Polar bears face extinction on melting planet

     October 09 2005 at 06:40AM   Independent Online.
By Anchorage Carrell and Severin Carrell

The polar bear is one of the natural world's most famous predators -  
the king of the Arctic wastelands. But, like its vast Arctic home, the  
polar bear is under unprecedented threat. Both are disappearing with  
alarming speed.

Thinning ice and longer summers are destroying the bears' habitat, and  
as the ice floes shrink, the desperate animals are driven by starvation  
into human settlements - to be shot. Stranded polar bears are drowning  
in large numbers as they try to swim hundreds of kilometres to find  
increasingly scarce ice floes. Local hunters find their corpses  
floating on seas once coated in a thick skin of ice.

It is a phenomenon that frightens the native people who live around the  
Arctic. Many fear their children will never know the polar bear.

'Are we fighting a losing battle?'
"The ice is moving further and further north," said Charlie Johnson,  
64, an Alaskan Nupiak from Nome, in the state's far west. "In the  
Bering Sea the ice leaves earlier and earlier. On the north slope, the  
ice is retreating as far as 500km or 600km offshore."

Last year, hunters found half a dozen bears that had drowned about  
320km north of Barrow, on Alaska's northern coast. "It seems they had  
tried to swim for shore... A polar bear might be able to swim 150km but  
not 600km."

His alarming testimony, given at a conference on global warming and  
native communities held in the Alaskan city of Anchorage last month, is  
just one story of the many changes happening across the globe. Climate  
change threatens the survival of thousands of species - a threat  
unparalleled since the last Ice Age, which ended some 10 000 years ago.

The vast majority, scientists warned this week, are migratory animals -  
sperm whales, polar bears, gazelles, garden birds and turtles - whose  
survival depends on the intricate web of habitats, food supplies and  
weather conditions which, for some species, can stretch for more than  
10 000km.

Every link of that chain is slowly but perceptibly altering.

'There is an earlier break-up of ice'
Europe's most senior ecologists and conservationists met in Aviemore,  
in the Scottish Highlands, this week for a conference on the impact of  
climate change on migratory species, an event organised by the British  
government as part of its presidency of the European Union.

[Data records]
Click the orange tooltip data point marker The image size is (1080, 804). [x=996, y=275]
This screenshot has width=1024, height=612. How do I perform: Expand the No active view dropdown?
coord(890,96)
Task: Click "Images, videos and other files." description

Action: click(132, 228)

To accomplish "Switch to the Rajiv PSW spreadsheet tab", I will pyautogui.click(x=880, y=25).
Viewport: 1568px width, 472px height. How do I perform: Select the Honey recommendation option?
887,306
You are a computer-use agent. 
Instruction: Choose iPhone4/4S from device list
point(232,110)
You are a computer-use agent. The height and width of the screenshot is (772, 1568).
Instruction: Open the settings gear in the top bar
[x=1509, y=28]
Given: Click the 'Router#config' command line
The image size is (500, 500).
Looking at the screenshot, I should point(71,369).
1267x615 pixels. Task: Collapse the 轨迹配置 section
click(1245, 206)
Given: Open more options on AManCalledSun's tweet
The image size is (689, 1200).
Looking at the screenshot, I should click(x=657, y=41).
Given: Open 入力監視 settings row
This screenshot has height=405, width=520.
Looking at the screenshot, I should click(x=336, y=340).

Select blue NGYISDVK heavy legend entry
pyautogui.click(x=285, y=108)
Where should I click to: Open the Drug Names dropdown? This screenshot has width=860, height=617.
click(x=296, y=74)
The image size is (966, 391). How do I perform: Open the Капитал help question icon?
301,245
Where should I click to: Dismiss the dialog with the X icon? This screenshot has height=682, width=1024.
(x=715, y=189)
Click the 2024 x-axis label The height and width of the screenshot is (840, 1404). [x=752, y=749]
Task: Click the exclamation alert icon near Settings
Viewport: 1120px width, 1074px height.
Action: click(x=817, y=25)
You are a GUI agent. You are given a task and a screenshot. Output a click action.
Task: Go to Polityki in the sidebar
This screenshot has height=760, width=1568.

▸ **TASK BRIEF**: In the polar bear article, repeat word for word the passage that begins at the words "Polar bears face" and stops after "alarming speed.".

▸ **FINISHED TASK**:
Polar bears face extinction on melting planet

     October 09 2005 at 06:40AM   Independent Online.
By Anchorage Carrell and Severin Carrell

The polar bear is one of the natural world's most famous predators -  
the king of the Arctic wastelands. But, like its vast Arctic home, the  
polar bear is under unprecedented threat. Both are disappearing with  
alarming speed.